■ Work required
Count the lines in the material below that contain the string "heading", treating uppercase and lowercase as different. Reply with the number alone.

+-------+

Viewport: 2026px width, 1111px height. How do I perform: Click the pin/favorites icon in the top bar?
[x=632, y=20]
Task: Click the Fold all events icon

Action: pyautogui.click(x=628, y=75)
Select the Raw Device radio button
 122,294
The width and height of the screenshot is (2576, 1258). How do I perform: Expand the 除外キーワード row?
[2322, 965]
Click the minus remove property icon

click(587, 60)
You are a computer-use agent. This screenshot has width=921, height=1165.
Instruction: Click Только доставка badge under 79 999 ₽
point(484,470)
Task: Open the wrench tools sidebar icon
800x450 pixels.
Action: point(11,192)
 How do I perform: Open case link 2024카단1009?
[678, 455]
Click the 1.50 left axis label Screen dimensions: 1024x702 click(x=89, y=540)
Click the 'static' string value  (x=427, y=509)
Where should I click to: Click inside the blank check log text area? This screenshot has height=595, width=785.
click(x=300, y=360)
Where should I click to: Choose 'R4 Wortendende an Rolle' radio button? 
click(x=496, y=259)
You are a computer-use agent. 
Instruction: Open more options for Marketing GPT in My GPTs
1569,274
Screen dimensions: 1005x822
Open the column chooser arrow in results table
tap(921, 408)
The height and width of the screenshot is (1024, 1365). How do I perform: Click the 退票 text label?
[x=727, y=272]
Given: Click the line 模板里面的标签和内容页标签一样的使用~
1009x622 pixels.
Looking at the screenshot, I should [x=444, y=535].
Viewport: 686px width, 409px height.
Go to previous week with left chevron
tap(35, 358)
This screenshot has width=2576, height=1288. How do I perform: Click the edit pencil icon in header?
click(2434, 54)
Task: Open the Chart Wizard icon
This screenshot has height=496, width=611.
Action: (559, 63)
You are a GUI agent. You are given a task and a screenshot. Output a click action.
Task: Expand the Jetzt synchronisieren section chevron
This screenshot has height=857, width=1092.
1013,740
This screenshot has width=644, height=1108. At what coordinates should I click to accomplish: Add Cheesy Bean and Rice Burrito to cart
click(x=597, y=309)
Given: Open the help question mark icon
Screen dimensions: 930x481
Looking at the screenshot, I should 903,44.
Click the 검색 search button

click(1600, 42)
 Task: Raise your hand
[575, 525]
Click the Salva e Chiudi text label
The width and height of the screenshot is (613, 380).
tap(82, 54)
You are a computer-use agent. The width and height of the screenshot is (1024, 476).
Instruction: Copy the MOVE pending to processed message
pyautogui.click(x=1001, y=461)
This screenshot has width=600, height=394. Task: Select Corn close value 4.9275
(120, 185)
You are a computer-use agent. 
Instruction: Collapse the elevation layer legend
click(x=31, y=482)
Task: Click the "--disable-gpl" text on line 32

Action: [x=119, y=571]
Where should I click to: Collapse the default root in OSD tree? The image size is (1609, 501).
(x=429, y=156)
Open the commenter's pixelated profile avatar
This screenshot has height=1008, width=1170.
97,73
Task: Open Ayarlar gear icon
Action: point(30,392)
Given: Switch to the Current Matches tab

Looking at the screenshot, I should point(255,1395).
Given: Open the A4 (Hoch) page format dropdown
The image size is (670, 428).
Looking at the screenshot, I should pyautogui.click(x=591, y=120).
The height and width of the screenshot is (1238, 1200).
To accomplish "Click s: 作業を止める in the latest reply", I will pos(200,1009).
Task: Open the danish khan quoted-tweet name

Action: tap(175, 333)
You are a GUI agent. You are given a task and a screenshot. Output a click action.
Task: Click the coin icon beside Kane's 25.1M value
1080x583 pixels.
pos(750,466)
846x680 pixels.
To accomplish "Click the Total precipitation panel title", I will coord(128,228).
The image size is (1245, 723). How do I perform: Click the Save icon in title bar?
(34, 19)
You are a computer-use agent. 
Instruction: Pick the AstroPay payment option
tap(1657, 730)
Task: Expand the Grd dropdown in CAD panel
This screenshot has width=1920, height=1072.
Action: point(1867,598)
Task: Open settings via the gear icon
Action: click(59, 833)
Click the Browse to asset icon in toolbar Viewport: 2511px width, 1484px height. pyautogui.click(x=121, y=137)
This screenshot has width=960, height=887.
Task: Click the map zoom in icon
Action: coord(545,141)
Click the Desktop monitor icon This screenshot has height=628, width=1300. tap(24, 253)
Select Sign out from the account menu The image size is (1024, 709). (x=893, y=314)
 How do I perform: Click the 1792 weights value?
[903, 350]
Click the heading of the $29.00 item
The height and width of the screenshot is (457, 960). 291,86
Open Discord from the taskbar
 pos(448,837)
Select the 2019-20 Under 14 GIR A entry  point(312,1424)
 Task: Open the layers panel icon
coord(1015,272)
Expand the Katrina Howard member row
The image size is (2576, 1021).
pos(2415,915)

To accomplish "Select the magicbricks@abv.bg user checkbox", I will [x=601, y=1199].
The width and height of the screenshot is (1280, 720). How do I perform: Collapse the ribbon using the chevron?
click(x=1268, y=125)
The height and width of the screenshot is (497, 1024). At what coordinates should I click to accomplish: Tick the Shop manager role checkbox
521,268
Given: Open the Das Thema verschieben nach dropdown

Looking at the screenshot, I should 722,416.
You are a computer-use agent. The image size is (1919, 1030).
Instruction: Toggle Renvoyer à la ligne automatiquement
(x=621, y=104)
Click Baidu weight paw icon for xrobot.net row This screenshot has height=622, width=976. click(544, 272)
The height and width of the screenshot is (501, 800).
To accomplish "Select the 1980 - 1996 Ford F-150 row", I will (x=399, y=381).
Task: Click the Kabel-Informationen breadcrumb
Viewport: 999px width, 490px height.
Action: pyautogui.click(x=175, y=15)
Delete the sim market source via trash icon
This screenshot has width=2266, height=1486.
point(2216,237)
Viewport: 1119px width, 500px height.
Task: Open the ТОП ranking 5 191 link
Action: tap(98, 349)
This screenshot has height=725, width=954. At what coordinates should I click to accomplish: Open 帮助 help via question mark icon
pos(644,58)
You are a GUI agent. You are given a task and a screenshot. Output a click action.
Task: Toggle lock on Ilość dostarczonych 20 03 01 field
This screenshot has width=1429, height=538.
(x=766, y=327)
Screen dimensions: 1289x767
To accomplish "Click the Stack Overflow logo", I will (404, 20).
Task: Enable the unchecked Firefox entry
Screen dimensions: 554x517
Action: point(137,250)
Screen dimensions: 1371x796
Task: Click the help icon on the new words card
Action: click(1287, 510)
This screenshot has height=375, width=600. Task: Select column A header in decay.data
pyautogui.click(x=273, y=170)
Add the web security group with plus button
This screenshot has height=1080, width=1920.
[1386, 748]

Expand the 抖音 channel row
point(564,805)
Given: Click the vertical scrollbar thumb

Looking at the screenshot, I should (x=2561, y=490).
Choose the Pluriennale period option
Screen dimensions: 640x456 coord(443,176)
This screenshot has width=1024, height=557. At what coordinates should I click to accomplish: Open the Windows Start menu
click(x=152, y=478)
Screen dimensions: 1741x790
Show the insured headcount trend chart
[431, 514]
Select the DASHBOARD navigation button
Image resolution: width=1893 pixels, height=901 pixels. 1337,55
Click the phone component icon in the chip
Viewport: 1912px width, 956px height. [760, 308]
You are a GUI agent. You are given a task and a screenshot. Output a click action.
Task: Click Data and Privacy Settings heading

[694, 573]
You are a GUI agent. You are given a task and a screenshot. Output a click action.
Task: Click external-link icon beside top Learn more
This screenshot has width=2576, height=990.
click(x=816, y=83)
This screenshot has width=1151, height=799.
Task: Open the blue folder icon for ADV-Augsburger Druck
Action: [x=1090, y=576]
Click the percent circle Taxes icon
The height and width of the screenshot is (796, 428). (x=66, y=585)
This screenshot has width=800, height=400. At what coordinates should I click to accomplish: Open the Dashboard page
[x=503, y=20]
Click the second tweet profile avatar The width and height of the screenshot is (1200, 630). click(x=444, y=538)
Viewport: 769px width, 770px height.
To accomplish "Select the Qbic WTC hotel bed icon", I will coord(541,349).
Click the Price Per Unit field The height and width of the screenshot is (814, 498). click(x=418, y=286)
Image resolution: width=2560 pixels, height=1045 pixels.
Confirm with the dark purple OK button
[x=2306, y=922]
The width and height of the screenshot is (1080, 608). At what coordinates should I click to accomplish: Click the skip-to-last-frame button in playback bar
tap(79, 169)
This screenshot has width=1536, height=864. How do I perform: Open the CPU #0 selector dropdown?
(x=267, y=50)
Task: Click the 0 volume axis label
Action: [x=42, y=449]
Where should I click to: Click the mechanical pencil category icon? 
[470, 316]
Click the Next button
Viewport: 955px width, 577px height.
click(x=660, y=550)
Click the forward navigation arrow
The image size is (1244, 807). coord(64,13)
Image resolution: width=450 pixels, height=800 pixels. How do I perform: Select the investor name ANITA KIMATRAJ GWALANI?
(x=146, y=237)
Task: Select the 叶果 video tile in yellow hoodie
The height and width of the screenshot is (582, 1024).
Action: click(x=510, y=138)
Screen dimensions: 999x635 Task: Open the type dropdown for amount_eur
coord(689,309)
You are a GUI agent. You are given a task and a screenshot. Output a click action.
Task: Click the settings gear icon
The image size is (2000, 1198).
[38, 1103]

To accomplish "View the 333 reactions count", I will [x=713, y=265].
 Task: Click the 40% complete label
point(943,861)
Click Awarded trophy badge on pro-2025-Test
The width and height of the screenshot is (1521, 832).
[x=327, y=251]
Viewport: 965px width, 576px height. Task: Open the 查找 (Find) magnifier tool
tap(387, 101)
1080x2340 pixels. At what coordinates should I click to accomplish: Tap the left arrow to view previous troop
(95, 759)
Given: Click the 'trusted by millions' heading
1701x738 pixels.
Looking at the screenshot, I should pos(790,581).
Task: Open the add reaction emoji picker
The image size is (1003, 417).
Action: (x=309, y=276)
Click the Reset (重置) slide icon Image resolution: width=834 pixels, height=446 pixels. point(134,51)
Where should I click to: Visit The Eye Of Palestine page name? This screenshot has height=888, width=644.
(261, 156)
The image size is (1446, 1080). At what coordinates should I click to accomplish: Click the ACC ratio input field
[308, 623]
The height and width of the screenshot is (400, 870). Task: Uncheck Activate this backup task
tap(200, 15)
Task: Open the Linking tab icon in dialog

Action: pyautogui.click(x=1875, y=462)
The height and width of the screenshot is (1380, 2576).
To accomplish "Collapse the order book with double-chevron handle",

+-------+

■ Output for this task
3